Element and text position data
⁂
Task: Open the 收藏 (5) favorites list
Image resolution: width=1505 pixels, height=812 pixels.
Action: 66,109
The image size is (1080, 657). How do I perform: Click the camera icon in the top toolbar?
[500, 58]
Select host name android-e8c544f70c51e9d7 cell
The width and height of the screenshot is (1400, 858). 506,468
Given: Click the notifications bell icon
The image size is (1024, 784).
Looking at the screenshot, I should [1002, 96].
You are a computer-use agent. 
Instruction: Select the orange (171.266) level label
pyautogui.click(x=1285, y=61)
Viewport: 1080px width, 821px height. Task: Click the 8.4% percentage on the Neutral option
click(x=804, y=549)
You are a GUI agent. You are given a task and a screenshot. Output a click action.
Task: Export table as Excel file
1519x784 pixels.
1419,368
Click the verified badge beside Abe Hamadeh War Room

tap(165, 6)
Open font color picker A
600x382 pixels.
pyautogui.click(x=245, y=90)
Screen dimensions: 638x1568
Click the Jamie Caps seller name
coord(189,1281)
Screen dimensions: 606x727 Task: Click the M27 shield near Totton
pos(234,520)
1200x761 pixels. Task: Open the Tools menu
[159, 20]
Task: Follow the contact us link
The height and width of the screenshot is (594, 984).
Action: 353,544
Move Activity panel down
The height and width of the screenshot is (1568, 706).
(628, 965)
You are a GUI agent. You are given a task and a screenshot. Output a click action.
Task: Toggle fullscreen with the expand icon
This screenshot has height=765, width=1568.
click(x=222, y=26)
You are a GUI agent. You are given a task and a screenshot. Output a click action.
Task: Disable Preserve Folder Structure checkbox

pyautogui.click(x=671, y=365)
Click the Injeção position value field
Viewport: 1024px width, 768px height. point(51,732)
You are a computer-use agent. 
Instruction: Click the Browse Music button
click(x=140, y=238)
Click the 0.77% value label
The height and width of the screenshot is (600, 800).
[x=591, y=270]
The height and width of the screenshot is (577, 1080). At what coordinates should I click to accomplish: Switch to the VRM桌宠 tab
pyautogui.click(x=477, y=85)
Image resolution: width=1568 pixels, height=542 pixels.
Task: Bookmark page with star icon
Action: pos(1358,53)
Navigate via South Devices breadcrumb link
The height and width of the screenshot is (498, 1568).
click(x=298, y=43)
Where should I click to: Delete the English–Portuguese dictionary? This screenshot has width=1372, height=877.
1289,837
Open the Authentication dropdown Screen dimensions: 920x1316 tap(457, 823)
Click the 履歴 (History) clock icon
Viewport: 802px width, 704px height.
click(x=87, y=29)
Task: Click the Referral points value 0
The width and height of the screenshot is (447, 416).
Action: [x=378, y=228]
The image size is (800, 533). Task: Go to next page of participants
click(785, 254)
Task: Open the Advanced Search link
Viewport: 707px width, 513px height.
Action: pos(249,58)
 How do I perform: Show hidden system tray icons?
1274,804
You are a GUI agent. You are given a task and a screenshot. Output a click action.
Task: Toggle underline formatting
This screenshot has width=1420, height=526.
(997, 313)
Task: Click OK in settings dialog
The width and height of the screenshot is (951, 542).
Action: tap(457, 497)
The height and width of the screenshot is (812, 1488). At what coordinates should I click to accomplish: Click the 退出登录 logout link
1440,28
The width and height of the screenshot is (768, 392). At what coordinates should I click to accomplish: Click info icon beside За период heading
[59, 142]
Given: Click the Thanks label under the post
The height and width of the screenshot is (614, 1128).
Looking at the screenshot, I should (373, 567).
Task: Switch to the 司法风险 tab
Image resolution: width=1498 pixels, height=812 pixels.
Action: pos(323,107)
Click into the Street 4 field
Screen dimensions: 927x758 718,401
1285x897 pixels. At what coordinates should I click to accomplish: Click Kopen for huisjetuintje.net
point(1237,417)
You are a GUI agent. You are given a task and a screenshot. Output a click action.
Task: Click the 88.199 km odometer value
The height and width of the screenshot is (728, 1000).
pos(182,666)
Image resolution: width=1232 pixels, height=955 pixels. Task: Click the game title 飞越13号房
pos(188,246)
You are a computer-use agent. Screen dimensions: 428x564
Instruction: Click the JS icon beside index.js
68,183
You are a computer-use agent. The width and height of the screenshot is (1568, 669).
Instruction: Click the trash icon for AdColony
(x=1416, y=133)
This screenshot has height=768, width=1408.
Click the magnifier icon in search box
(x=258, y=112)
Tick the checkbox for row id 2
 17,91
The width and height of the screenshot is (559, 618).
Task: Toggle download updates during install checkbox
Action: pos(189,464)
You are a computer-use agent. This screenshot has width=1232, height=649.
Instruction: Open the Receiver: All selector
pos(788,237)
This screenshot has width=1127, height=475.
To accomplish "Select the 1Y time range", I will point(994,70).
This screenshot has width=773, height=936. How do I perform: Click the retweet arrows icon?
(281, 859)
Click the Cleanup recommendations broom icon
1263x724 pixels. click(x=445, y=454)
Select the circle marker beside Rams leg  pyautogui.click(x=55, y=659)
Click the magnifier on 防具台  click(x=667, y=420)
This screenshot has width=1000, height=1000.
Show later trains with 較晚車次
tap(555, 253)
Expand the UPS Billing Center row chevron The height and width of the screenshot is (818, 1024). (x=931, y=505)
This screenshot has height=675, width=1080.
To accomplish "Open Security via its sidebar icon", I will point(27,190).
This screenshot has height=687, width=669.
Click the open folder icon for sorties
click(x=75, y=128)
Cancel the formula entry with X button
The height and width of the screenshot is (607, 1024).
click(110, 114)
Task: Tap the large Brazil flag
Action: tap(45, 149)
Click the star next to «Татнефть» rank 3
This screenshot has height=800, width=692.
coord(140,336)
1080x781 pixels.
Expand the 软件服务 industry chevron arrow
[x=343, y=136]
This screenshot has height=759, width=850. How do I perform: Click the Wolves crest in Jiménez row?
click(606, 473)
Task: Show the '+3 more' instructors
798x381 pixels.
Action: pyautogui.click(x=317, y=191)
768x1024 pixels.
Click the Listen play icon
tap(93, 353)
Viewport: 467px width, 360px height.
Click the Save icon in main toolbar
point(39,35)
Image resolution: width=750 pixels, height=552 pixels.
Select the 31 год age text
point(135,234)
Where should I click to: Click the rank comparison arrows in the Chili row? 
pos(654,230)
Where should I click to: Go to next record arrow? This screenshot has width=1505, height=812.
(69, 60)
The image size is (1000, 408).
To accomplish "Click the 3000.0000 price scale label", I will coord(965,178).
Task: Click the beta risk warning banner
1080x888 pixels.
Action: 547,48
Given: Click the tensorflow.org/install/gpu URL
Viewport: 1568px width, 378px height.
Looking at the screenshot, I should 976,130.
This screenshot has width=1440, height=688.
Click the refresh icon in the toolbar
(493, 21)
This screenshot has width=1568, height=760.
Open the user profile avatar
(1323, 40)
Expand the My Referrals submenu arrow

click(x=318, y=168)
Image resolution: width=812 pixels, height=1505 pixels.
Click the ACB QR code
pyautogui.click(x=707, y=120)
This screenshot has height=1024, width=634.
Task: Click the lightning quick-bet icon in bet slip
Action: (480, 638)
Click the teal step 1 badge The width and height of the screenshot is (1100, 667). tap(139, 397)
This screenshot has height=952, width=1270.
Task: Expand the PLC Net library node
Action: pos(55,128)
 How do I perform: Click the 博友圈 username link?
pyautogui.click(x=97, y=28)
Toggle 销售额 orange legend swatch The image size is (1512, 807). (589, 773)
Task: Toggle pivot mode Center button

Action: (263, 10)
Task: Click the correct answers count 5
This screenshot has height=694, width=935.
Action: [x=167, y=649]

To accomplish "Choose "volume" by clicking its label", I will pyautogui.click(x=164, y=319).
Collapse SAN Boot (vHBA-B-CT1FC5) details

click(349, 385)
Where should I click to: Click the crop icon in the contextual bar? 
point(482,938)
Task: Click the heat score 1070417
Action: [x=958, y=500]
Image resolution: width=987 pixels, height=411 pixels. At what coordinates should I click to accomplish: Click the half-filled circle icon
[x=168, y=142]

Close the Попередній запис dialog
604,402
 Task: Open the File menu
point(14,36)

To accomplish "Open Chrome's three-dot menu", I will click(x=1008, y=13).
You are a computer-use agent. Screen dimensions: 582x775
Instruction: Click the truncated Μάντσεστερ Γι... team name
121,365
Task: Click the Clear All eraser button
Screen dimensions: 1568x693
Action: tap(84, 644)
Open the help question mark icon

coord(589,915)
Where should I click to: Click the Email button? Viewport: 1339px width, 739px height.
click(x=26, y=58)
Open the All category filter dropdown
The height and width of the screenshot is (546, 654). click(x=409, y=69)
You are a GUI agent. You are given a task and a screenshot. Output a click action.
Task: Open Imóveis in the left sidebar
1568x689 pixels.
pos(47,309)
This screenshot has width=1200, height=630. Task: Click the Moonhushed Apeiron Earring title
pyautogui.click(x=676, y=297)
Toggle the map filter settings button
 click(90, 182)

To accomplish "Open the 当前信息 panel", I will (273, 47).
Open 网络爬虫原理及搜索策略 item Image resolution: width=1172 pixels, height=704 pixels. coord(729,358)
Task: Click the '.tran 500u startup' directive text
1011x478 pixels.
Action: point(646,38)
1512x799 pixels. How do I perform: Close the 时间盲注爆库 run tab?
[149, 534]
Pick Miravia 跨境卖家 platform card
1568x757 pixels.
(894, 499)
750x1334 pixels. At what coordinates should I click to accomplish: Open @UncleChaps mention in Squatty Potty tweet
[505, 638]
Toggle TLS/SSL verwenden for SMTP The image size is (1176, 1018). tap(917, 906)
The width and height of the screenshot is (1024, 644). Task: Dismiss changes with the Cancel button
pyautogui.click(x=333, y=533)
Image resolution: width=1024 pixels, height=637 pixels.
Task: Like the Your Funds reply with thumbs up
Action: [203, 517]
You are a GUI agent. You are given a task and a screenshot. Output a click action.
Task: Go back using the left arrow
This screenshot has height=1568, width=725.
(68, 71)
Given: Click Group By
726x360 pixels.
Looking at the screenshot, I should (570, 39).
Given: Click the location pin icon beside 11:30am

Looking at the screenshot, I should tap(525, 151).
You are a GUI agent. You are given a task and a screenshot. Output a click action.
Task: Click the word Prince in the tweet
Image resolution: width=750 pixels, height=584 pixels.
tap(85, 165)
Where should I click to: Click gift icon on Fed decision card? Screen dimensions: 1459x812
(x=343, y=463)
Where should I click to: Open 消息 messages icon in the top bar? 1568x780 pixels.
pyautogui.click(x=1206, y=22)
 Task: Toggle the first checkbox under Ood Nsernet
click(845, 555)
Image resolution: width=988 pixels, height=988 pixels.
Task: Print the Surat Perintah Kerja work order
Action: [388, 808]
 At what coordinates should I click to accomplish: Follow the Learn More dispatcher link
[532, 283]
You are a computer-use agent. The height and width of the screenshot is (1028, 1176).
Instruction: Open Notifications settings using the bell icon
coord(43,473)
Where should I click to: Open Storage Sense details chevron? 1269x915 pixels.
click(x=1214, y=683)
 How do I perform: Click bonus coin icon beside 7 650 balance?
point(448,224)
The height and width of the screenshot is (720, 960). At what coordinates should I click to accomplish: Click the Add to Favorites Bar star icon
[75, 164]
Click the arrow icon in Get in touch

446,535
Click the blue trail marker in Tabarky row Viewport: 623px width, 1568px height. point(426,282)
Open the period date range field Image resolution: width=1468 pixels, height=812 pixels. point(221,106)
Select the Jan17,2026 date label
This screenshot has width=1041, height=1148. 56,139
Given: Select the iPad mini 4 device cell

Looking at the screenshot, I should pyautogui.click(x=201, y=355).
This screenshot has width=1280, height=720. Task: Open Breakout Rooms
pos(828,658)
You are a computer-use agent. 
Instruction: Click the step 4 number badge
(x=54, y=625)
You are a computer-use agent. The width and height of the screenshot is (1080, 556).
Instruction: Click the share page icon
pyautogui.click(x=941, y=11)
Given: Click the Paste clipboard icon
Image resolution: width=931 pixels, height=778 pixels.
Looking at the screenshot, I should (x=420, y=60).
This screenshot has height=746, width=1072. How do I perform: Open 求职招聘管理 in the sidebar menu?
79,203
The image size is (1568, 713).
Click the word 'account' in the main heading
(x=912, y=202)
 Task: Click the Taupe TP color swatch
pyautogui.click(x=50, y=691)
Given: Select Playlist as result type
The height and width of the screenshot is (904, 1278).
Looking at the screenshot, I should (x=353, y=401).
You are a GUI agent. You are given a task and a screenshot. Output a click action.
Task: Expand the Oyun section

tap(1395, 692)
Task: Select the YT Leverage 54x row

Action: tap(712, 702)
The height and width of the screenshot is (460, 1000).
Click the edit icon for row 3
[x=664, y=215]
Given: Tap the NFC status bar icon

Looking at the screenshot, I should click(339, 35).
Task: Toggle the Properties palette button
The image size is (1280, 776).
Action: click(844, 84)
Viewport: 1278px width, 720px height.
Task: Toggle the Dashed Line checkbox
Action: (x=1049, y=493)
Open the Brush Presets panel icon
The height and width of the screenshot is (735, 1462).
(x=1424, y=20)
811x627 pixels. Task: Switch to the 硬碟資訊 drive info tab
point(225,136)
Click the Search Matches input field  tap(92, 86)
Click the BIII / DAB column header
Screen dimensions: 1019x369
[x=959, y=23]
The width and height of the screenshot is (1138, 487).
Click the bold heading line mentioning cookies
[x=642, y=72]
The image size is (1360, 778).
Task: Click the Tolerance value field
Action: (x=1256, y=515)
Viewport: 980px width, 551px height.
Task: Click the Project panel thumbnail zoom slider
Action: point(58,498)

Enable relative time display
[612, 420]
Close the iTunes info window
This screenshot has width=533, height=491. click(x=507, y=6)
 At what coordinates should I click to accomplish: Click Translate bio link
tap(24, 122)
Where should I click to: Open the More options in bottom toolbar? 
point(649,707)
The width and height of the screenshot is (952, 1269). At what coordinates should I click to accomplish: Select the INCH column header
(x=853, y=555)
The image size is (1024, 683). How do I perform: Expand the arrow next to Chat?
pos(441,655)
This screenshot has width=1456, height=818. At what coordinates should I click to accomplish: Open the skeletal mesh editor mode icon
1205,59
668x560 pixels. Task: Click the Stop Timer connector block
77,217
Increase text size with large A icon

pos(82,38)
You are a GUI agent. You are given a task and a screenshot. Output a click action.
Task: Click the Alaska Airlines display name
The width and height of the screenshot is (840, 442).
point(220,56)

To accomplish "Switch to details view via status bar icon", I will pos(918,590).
⁂
# EXERCISE TASK:
Output the stretch of the records above, from the start of the records through the line that contains "pyautogui.click(x=245, y=90)", as a numbered list with blank lines omitted.

# THE RESULT:
1. Task: Open the 收藏 (5) favorites list
2. Image resolution: width=1505 pixels, height=812 pixels.
3. Action: 66,109
4. The image size is (1080, 657). How do I perform: Click the camera icon in the top toolbar?
5. [500, 58]
6. Select host name android-e8c544f70c51e9d7 cell
7. The width and height of the screenshot is (1400, 858). 506,468
8. Given: Click the notifications bell icon
9. The image size is (1024, 784).
10. Looking at the screenshot, I should [1002, 96].
11. You are a computer-use agent. 
12. Instruction: Select the orange (171.266) level label
13. pyautogui.click(x=1285, y=61)
14. Viewport: 1080px width, 821px height. Task: Click the 8.4% percentage on the Neutral option
15. click(x=804, y=549)
16. You are a GUI agent. You are given a task and a screenshot. Output a click action.
17. Task: Export table as Excel file
18. 1519x784 pixels.
19. 1419,368
20. Click the verified badge beside Abe Hamadeh War Room
21. tap(165, 6)
22. Open font color picker A
23. 600x382 pixels.
24. pyautogui.click(x=245, y=90)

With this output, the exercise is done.